→ **Extrait source**:

    Dans la première partie, intitulée Et pendant ce temps-là, le poème joue de la dualité du monde moderne (symbolisé par le savoir scientifique, l'atome et ses applications mercantiles, la toxicité…) et le monde séculaire (symbolisé par l'oiseau, le printemps…) Un échange entre les termes, dans la phrase, dans le poème. Mais le réel revient sous la forme des chaînes qui entravent les jambes de l'homme : Jean-Luc Steinmetz les nomme "de bonnes raisons". En   fait, c'est contre le "réalisme" de l'idéologie dominante qu'il s'élève.  En foi de quoi, il continue d'écrire des vers. Et c'est l'occasion de s'interroger sur la poésie et la beauté : il boit le thé "infusé selon les rites" et bientôt il pissera et "une espèce d'arc-en-ciel iriser(a) l'urine". Où se cache la beauté ?  La réponse se trouve peut-être dans ces vers : "Le beauté n'est pas plus injuriée qu'idolâtrée. / D'ailleurs elle n'existe plus, pour beaucoup / ne pose plus problème." Et la vie se calque alors sur le péril nucléaire bien réel. C'est que l'idéologie récupère tout et adapte l'homme à l'enfer jusqu'à en faire un paradis ou, tout au moins, un monde dans lequel il fait bon vivre ! Malgré tout ! Ce que dénonce Jean-Luc Steinmetz, c'est la relation de subordination qui lie le salarié et l'employeur : "Quelques hommes en plus, arrivés d'ailleurs, le feront / sans révolte / pour une paye en papier ou en métal".

→ **Entrées du corpus**:

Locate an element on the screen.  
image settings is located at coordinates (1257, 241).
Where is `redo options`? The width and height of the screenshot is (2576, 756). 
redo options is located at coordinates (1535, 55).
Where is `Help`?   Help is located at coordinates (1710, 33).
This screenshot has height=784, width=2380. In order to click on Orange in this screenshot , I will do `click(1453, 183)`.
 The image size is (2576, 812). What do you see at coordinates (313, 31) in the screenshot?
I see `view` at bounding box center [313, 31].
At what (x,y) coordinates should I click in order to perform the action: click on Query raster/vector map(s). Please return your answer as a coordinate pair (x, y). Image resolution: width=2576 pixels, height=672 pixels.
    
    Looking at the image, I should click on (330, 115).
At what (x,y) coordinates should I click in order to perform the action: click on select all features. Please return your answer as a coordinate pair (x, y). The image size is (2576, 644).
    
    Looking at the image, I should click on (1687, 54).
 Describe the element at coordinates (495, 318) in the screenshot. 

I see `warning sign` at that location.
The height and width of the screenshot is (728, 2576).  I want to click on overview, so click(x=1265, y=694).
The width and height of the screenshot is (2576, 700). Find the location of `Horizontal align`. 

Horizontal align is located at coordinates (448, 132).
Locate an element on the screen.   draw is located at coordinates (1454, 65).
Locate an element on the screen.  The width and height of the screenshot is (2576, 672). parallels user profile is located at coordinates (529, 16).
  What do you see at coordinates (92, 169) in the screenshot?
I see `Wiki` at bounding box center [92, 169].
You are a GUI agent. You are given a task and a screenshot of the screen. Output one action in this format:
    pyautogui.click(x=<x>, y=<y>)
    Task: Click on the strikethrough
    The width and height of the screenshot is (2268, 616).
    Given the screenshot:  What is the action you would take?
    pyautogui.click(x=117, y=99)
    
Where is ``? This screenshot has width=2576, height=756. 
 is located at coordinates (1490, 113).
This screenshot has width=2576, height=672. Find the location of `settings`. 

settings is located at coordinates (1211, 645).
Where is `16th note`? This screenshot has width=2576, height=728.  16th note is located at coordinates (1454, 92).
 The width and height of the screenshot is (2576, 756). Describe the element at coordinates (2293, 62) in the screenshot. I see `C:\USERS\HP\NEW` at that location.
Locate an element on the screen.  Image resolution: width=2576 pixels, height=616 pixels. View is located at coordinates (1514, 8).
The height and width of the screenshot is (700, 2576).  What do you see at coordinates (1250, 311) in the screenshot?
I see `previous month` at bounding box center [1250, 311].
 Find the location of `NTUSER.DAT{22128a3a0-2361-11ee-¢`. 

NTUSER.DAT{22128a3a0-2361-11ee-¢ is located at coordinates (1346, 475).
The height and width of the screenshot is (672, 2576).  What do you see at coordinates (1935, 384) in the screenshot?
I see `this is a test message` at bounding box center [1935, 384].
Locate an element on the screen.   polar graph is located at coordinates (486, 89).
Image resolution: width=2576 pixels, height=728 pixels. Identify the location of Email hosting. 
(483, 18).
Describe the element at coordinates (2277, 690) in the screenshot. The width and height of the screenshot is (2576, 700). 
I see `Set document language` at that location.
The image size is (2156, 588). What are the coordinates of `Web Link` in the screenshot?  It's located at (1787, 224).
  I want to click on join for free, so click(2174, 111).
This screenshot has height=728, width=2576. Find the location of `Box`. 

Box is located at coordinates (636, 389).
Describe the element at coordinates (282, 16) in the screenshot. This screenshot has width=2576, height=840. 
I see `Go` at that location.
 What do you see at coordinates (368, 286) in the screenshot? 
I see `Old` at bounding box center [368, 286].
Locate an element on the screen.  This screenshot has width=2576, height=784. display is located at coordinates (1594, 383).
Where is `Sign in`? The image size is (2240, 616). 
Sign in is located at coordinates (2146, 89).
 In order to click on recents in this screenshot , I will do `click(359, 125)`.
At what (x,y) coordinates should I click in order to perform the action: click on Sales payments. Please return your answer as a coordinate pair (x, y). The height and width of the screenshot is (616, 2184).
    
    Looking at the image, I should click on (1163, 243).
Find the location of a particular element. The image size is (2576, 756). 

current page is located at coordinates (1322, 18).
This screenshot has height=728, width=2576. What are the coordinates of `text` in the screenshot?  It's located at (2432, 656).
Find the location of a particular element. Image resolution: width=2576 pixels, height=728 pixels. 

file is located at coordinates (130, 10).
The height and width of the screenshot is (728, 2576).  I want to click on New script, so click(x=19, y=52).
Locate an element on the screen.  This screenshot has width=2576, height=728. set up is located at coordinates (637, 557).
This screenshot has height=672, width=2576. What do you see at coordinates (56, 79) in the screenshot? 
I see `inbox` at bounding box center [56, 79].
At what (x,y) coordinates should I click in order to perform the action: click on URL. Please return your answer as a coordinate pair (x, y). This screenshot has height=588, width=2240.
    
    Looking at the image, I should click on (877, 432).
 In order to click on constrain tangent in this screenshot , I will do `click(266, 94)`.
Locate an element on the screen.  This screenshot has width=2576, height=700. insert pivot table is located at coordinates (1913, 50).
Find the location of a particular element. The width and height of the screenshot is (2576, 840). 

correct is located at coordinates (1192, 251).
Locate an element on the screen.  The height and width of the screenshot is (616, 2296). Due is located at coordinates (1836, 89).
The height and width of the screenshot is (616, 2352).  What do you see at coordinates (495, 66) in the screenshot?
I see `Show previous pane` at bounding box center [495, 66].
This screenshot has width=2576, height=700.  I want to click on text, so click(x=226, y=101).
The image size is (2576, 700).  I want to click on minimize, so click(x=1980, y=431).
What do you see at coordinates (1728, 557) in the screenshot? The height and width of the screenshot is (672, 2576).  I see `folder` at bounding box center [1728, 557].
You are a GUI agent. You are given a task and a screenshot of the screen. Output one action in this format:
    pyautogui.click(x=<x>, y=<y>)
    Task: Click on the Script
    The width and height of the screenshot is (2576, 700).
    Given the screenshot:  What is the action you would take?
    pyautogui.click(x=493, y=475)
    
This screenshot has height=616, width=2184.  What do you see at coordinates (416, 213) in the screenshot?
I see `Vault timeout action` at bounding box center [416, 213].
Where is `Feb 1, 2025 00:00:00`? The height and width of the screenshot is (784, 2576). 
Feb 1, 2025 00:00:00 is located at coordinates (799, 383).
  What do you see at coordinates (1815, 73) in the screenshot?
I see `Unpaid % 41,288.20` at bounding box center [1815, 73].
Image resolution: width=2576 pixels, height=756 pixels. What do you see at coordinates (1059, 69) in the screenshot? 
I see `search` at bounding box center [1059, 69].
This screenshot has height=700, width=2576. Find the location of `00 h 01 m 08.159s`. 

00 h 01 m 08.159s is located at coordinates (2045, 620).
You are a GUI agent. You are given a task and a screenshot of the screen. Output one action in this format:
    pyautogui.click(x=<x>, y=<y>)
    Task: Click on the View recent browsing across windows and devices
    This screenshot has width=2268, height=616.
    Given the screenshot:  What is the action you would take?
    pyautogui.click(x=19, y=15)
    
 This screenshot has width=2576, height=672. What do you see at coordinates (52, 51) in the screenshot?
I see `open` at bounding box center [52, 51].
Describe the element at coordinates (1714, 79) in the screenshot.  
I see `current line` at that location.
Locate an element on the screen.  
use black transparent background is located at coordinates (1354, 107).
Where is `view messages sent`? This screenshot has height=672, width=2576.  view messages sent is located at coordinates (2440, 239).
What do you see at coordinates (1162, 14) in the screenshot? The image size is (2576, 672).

→ **À vous**:
Selon l'extrait source, pourquoi la vie se calque-t-elle sur le péril nucléaire bien réel ? Répondez en une à trois phrases.

→ **Tâche accomplie**:
La vie se calque sur ce péril parce que l'idéologie récupère tout et adapte l'homme à l'enfer. Elle va jusqu'à en faire un paradis ou, tout au moins, un monde dans lequel il fait bon vivre, malgré tout.